Таким образом, взятие Тулы Шуйский признал как окончательное торжество над врагами и не считал нужным делать побежденным какие бы то ни было уступки: крепостной порядок не только оставался в прежней силе, но получил в законе еще большую определенность и непреложность.
Прибыв в Москву, Василий Иванович отпраздновал 7 января 1608 года благополучное окончание похода и подавление Смуты – браком своим с княжной Марией Петровной Буйносовой-Ростовской.
Появление вора
А между тем, в пределах Московского государства в это время уже находился новый названный царь Димитрий, появления которого так страстно ждали многие.
Он объявился в августе 1607 года в тюрьме небольшого северского городка, носившего незавидное название Пропойска.

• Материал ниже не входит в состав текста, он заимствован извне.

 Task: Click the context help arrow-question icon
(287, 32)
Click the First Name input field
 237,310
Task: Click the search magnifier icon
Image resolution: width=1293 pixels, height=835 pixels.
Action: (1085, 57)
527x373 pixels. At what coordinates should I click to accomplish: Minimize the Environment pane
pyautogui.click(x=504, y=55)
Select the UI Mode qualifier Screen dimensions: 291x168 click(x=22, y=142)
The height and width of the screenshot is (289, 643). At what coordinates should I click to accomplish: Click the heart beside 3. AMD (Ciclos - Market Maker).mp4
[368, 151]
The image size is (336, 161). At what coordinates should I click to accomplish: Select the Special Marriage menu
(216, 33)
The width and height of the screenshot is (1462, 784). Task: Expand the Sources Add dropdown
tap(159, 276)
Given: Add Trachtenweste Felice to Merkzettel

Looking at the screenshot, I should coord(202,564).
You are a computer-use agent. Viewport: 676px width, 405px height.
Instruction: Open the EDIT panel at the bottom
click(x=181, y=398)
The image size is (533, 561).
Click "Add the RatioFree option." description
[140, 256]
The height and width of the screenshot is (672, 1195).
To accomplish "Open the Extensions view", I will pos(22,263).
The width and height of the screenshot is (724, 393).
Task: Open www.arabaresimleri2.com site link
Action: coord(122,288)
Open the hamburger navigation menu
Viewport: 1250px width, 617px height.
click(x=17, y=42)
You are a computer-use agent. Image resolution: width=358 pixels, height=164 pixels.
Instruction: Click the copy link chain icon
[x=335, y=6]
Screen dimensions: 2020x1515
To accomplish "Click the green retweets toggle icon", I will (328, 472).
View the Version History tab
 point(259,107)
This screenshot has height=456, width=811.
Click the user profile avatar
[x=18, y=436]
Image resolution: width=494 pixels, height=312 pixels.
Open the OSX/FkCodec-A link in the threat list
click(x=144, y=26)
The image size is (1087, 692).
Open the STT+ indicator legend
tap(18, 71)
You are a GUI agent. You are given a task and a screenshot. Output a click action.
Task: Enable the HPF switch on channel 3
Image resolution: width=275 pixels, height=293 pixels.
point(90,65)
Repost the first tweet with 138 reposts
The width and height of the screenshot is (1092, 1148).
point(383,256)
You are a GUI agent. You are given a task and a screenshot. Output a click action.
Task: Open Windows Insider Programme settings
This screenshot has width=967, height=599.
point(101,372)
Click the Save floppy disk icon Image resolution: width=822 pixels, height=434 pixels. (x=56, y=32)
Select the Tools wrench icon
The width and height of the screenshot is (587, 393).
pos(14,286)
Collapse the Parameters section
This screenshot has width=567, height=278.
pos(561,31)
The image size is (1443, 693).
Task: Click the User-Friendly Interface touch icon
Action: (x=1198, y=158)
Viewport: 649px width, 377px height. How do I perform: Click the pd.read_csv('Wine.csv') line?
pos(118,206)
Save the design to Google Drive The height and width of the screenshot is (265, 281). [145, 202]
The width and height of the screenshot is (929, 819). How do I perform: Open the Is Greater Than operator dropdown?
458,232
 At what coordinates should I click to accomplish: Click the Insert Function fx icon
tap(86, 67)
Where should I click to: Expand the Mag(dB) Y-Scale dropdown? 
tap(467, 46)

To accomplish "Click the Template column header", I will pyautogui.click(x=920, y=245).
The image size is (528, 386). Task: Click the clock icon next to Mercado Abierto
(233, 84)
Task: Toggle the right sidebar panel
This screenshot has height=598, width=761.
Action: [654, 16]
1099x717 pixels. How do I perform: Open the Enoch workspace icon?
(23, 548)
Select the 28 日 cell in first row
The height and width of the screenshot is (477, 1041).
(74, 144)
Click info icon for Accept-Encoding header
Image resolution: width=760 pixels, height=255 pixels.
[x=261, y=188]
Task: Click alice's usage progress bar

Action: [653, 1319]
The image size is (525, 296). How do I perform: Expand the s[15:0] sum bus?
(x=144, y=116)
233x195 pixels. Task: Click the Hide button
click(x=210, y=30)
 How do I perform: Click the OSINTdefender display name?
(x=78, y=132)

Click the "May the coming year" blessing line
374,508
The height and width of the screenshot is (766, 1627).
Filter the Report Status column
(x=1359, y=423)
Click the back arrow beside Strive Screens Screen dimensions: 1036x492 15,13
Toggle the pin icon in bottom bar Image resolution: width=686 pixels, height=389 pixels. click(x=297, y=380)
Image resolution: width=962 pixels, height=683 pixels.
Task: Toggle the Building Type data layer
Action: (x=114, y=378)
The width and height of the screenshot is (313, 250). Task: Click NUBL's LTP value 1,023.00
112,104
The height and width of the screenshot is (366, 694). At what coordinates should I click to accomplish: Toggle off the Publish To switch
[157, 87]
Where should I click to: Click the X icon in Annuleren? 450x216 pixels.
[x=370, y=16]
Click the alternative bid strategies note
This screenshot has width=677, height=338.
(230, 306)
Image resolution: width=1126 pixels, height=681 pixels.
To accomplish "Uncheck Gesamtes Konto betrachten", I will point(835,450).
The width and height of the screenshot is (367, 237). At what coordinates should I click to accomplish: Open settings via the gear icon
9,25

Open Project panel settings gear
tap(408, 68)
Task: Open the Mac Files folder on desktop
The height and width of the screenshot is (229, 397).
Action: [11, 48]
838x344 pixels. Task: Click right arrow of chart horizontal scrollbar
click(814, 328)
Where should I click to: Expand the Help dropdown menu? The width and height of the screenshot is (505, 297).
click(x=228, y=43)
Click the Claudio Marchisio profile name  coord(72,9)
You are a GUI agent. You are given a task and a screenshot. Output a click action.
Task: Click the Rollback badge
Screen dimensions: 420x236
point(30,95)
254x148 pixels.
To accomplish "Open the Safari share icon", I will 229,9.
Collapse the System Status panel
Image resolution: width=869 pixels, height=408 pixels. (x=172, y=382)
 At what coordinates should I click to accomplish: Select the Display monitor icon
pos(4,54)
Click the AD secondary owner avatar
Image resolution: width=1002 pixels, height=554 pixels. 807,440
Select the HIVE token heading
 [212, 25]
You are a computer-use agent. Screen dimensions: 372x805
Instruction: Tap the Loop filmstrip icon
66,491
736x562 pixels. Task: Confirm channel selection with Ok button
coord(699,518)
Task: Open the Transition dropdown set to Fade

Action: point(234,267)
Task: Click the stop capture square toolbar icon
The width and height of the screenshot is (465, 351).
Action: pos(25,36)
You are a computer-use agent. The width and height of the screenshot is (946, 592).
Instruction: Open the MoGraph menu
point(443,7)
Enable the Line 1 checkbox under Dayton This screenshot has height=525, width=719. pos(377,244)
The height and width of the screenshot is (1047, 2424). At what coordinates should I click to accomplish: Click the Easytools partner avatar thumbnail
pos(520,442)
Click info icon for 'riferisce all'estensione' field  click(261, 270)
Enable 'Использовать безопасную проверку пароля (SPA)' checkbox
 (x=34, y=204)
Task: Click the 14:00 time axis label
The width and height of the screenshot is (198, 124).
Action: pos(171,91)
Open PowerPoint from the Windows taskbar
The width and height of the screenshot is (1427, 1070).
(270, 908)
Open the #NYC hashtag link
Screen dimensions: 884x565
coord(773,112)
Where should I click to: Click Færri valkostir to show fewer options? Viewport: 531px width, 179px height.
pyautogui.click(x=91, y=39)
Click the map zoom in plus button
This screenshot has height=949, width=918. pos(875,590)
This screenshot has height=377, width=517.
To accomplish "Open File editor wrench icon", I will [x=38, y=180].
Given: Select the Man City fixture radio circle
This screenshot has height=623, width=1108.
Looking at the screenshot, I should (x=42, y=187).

Каково было происхождение этого человека, совершенно неизвестно: некоторые современники считали его поповым сыном Матвеем Веревкиным, другие – сыном князя Курбского, третьи – школьным учителем из города Сокола, а избранный впоследствии на царство Михаил Феодорович Романов в письме своем к принцу Морицу Оранскому говорил, что «Сигизмунд послал жида, который назвался Димитрием-царевичем». Во всяком случае, своею внешностью он вовсе не походил на первого самозванца, но был человеком вполне подходящим, чтобы разыгрывать лжецаря, умным и ловким, когда можно, то наглым, а когда нельзя, то и трусливым, и лишенным, разумеется, всяких нравственных правил.
В пропойской тюрьме, куда его засадили, приняв за лазутчика, он объявил себя первоначально родственником убитого царя Димитрия, Андреем Андреевичем Нагим, скрывающимся от мести Шуйского. Ему поверили и по его просьбе перевезли в Стародуб. Отсюда он послал своего товарища, какого-то подьячего Рукина, разглашать по северским городам, что царь Димитрий жив и скрывается в Стародубе.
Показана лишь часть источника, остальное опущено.